▸ Problem to solve:
Transcribe the entries verbatim, starting at the line that contains "You are a computer-use agent. 1351x911" and ending at the final line of the entries.

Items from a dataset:
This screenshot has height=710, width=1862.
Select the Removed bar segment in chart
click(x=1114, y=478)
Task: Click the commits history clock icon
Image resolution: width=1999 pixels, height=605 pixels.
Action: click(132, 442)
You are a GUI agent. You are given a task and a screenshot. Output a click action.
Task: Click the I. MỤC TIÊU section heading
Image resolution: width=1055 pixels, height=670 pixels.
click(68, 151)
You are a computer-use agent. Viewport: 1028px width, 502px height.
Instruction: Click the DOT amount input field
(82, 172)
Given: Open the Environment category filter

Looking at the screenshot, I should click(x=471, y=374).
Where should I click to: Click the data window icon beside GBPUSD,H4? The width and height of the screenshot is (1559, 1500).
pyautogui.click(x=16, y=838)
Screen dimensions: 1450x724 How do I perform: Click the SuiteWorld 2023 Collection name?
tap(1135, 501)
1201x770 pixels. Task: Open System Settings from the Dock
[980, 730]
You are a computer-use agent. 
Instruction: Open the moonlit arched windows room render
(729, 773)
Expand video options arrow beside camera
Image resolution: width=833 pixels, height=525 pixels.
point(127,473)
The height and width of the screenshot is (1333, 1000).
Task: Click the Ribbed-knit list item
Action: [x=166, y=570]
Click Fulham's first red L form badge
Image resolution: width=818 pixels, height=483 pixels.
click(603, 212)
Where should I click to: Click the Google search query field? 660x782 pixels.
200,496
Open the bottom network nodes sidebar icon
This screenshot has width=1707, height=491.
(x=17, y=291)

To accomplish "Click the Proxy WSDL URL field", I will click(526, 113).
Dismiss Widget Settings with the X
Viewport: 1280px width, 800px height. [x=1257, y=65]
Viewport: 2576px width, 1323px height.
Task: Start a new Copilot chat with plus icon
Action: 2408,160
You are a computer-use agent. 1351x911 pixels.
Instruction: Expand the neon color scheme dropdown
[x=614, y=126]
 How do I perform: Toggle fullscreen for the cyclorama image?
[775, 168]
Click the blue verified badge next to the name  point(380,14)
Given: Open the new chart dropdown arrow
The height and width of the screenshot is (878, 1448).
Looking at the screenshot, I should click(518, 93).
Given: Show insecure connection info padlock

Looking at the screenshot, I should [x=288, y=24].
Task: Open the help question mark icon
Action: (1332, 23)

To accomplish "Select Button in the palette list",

▸ Correct output:
You are a computer-use agent. 1351x911 pixels.
Instruction: Expand the neon color scheme dropdown
[x=614, y=126]
 How do I perform: Toggle fullscreen for the cyclorama image?
[775, 168]
Click the blue verified badge next to the name  point(380,14)
Given: Open the new chart dropdown arrow
The height and width of the screenshot is (878, 1448).
Looking at the screenshot, I should click(518, 93).
Given: Show insecure connection info padlock

Looking at the screenshot, I should [x=288, y=24].
Task: Open the help question mark icon
Action: (1332, 23)

To accomplish "Select Button in the palette list",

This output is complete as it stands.